# Solicitud 1
Indica si cada afirmación concuerda con el fragmento sobre la oración: (a) la oración nace del hombre y se dirige a Dios; (b) Santo Tomás considera la oración un acto de la facultad intelectiva; (c) el Padrenuestro se compone de siete peticiones. Responde sí o no a cada una y cita literalmente las palabras del fragmento que lo deciden.
# Solicitud 2
Retoma el fragmento sobre la oración y escribe su continuación a partir de la última frase.

# Fragmento proporcionado
※ ※ ※

Igualmente, el alma del cristiano sin oración se asemeja, dice la Santa, a un tullido “que aunque tiene pies y manos no los puede mandar. Que así son, que hay almas tan enfermas y mostradas a estarse en cosas exteriores, que no hay remedio ni parece que pueden entrar dentro de sí” (1ª Morada, I)
Sin embargo, por mucho empeño y dedicación que mostremos en la oración, no hemos de perder de vista que no se trata de una industria humana. La oración no es algo que nace del hombre y se dirige a Dios, sino que parte de Dios y va hacia Dios. “Quod natum est ex carne, caro est: et quod natum est ex spiritu, spiritus est” (Lo que nace de la carne, es carne, y lo que nace del Espíritu es espíritu. Jn 3,6). Por lo tanto, lo primero que tenemos que hacer es invocar al Espíritu Santo y pedirle el don -humanamente inalcanzable- de tratar con Dios.
Y dice la Santa “estando muchas veces tratando a solas…”, pues, así como el Señor nos recomienda no usar muchas palabras (”Nolite multum loqui” Mt 6,7), sí que nos dejó, en cambio, un ejemplo evidente de la oración prolongada, como cuando pasaba toda la noche en oración. (Lc 6, 12); del mismo modo, el Apóstol nos manda orar sin cesar (1 Tes 5, 17)
Esto de la oración continua es posible si entendemos, en este caso, la oración no como el ejercicio de meditación, que tarde o temprano, mientras estemos en esta vida, fatiga el alma y el cuerpo y no se puede prolongar demasiado, sino la oración como “elevación del corazón a Dios”. A este propósito dice San Agustín “Tu oración es tu deseo; si tu deseo es continuo, continua es tu oración” (Enarr. Sal 37,14) y “Deseemos con todo el ardor, pidamos con toda perseverancia, no con palabras largas, sino con el gemido como testigo. El deseo ora siempre, aunque calle la lengua. Si siempre deseas, siempre oras” (Sermón 80,7)
Sin embargo, explica Santo Tomás que la oración no es un acto de la facultad apetitiva, sino de la intelectiva (S. Th. 83, 17), es decir, la oración es la razón expresada en palabras (oración > oratio > oris ratio) y es ante todo, una petición. Así nos lo enseñó el mismo Cristo con el Padrenuestro, compuesto todo ello de siete peticiones. Lo que S. Agustín quiere decir – así lo interpreta el Aquinate- es que la causa de la oración es el deseo de la caridad; y que la petición es la expresión del deseo y este no ha de faltar si queremos pedir con fervor y constancia.

※ ※ ※

# Datos proporcionados
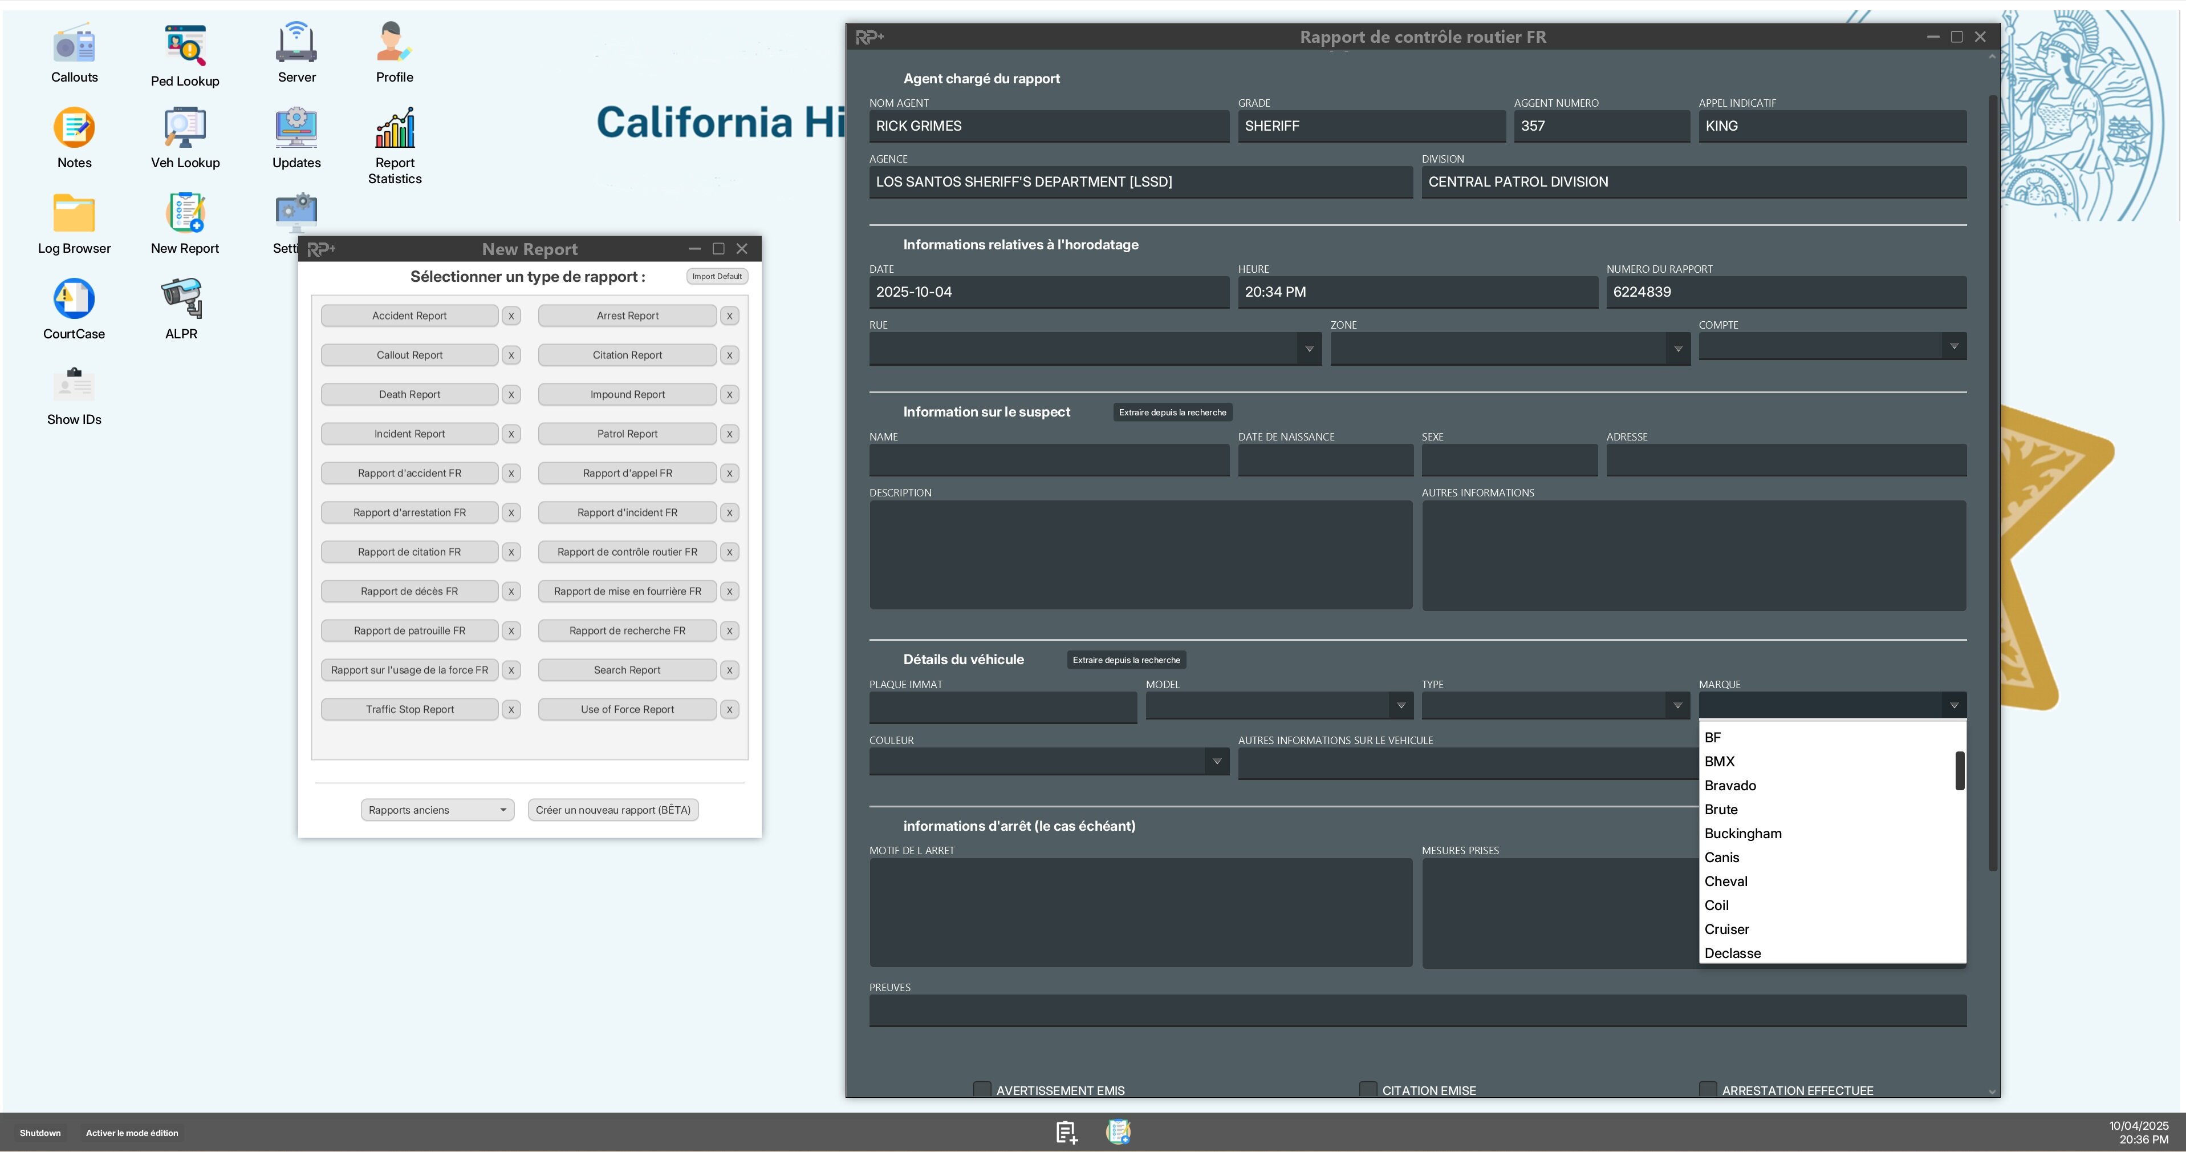Click the Traffic Stop Report button
Screen dimensions: 2186x1152
(x=409, y=709)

※ ※ ※

# Respuesta final 1
(a) No: "La oración no es algo que nace del hombre y se dirige a Dios, sino que parte de Dios y va hacia Dios."
(b) Sí: "la oración no es un acto de la facultad apetitiva, sino de la intelectiva"
(c) Sí: "compuesto todo ello de siete peticiones"

# Respuesta final 2
Por otra parte, dicho sea de paso, no debemos pretender alcanzar las cosas que deseamos, sino desear lo que Dios quiere que pidamos, pues no oramos para alterar la disposición divina, sino para impetrar aquello que Dios tiene dispuesto que se cumpla mediante la oración, o dicho de otro modo, para que por nuestro deseo merezcamos recibir aquello que Dios ya había dispuesto de antemano.
Y “tratando a solas” porque, para disponernos a la oración, primero debemos despojarnos de todo aquello que es impedimento para ella, es decir, dejar el alma a solas, libre de distracciones y de pasiones. Primero, antes que todo, despojarnos del pecado: “La primera y mejor disposición para hacer eficaces nuestras oraciones – dice el Catecismo de S. Pío X- es estar en gracia de Dios o desear, al menos, ponerse en tal estado”. Esto es claro, ya que el pecado nos aparta de Dios y queda el alma impedida para la virtud: “Ninguna cosa le aprovecha, y de aquí viene que todas las obras buenas que hiciere estando así en pecado mortal son de ningún fruto para alcanzar gloria” (1ªMorada II).
Una vez esto, es necesario recogerse dentro de sí, donde mora Dios que “está tan cerca que nos oirá; no ha menester alas para ir a buscarle, sino ponerse en soledad y mirarle dentro de sí y no extrañarse de tan buen huésped; sino con gran humildad hablarle como a padre, pedirle como a padre, contarle sus trabajos, pedirle remedio para ellos, entendiendo que no es digna de ser su hija” (Camino de perfección 28)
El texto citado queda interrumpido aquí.